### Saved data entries
══════════

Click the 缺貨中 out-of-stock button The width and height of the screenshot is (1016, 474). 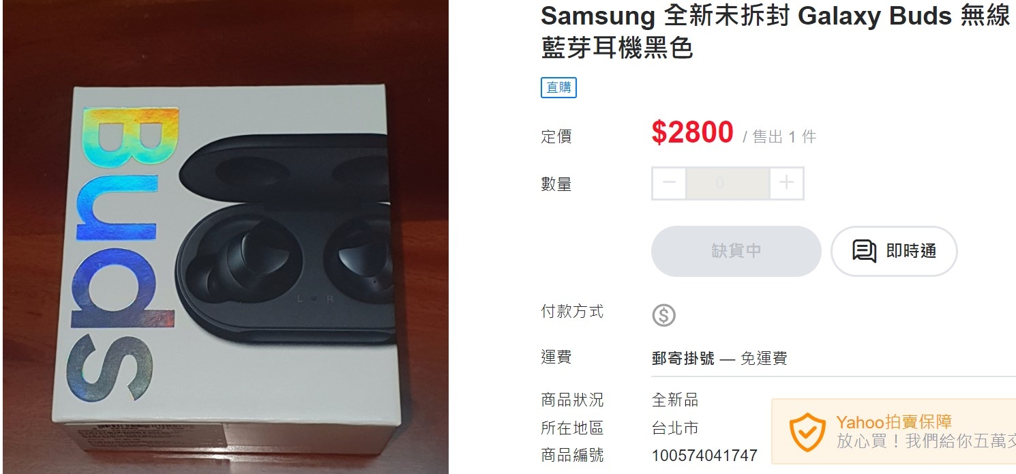click(736, 251)
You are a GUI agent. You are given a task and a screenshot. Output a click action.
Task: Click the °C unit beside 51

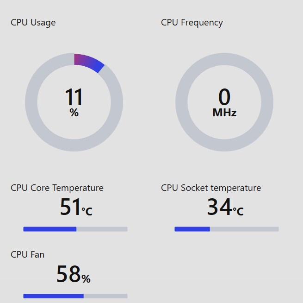pos(87,211)
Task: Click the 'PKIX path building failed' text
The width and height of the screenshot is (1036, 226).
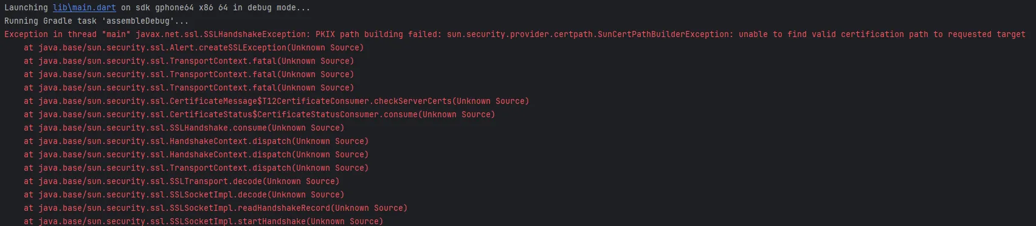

══════════

### Assigned task
Please reproduce the lines exactly from the one containing "Task: Click the °C unit beside 51" through the last line of the data above, and keep the pictures out.

### Finished task
Task: Click the °C unit beside 51

pos(87,211)
Task: Click the 'PKIX path building failed' text
The width and height of the screenshot is (1036, 226).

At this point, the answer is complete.